What we see is that when the number of chunked datasets is large

then the size of the HDF5 file becomes much large that the

volume of the data stored. It seems that there is a significant

overhead per dataset for chunked data.

I tried to understand where this overhead comes from. Running

h5stat on several files I see that the size of the B-Tree for

chunked datasets in our case takes more space than even data

itself. I collected the dependency of the B-Tree size on the

number of the chunked datasets in a file. It looks like the size

of the tree grows linearly with the number of the chunked datasets

(at last in our case when there is just one chunk per dataset).

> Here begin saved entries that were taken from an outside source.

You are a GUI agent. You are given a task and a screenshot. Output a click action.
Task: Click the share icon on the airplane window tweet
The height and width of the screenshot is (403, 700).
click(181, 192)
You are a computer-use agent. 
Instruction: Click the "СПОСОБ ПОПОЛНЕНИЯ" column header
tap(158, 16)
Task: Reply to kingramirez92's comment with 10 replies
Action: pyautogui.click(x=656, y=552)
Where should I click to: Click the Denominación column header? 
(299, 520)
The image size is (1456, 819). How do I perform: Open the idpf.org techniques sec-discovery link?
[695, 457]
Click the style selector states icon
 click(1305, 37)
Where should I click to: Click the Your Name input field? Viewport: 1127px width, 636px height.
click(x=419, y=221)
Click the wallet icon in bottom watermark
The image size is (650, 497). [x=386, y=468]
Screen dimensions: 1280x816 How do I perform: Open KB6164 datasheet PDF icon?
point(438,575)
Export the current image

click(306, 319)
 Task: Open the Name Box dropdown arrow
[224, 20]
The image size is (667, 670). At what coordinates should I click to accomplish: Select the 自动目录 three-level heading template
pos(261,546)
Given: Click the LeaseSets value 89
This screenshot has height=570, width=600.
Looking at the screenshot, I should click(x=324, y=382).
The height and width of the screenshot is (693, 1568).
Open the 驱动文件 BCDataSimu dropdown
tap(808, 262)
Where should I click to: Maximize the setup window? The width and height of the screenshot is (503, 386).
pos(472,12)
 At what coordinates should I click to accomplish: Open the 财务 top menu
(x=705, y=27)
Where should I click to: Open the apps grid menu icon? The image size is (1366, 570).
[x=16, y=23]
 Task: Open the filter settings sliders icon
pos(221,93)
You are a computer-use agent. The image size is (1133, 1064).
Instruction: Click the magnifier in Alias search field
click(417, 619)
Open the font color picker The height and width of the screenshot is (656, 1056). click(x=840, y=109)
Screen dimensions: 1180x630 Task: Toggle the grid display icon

It seems that there is 2096 bytes of B-Tree space allocated per

every chunked dataset. With large number of datasets (tens of

thousands) the overhead becomes very big in our case. Below is

an example of h5stat output for one of our problematic files

if anybody is interested to look at it.

Is my analysis of B-Tree size growth correct? Is there a way to

reduce the size?

Cheers,

Andy

## ···

================================================================

File information

# of unique groups: 31107

# of unique datasets: 58767

# of unique named datatypes: 0

# of unique links: 0

# of unique other: 0

Max. # of links to object: 1

Max. # of objects in group: 201

Object header size: (total/unused)

Groups: 1311904/0

Datasets: 27052128/16288

Datatypes: 0/0

Storage information:

Groups:

B-tree/List: 28798864

Heap: 4964928

Attributes:

B-tree/List: 0

Heap: 0

Chunked datasets:

B-tree: 115116512

Shared Messages:

Header: 0

B-tree/List: 0

Heap: 0

Superblock extension: 0

Small groups:

# of groups of size 1: 1222

# of groups of size 2: 27663

# of groups of size 3: 1211

# of groups of size 4: 203

# of groups of size 5: 403

Total # of small groups: 30702

Group bins:

# of groups of size 1 - 9: 30702

# of groups of size 10 - 99: 202

# of groups of size 100 - 999: 203

Total # of groups: 31107

Dataset dimension information:

Max. rank of datasets: 1

Dataset ranks:

# of dataset with rank 0: 2230

# of dataset with rank 1: 56537

1-D Dataset information:

Max. dimension size of 1-D datasets: 600

Small 1-D datasets:

# of dataset dimensions of size 1: 1461

# of dataset dimensions of size 4: 202

# of dataset dimensions of size 9: 202

Total small datasets: 1865

1-D Dataset dimension bins:

# of datasets of size 1 - 9: 1865

# of datasets of size 10 - 99: 49044

# of datasets of size 100 - 999: 5628

Total # of datasets: 56537

Dataset storage information:

Total raw data size: 74331886

Dataset layout information:

Dataset layout counts[COMPACT]: 0

Dataset layout counts[CONTIG]: 3845

Dataset layout counts[CHUNKED]: 54922

Number of external files : 0

Dataset filters information:

Number of datasets with:

NO filter: 3845

GZIP filter: 54922

SHUFFLE filter: 0

FLETCHER32 filter: 0

SZIP filter: 0

NBIT filter: 0

SCALEOFFSET filter: 0

USER-DEFINED filter: 0